** BEGIN **

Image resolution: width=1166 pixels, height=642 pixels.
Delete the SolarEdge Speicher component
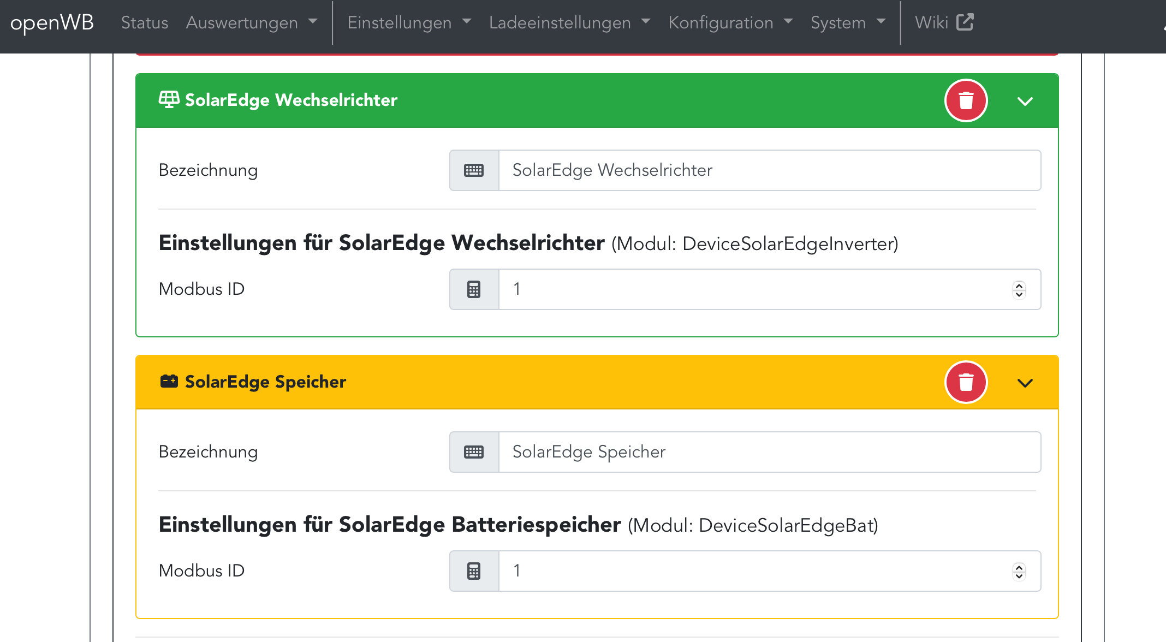966,382
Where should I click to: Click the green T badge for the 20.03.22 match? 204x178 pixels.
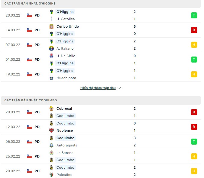click(x=194, y=15)
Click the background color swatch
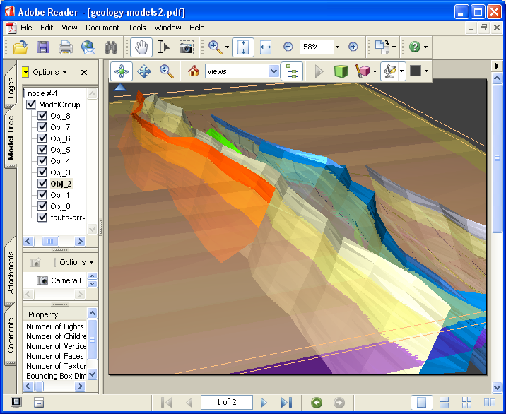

** END **

• [OBJECTIVE]: Copy out every line from the one with "Where should I" through the last line, adding 69 to each coordinate in the answers. Leave the pictures out.

• [RESPONSE TO THIS TASK]:
Where should I click to: Click the green T badge for the 20.03.22 match? 204x178 pixels.
click(x=263, y=84)
Click the background color swatch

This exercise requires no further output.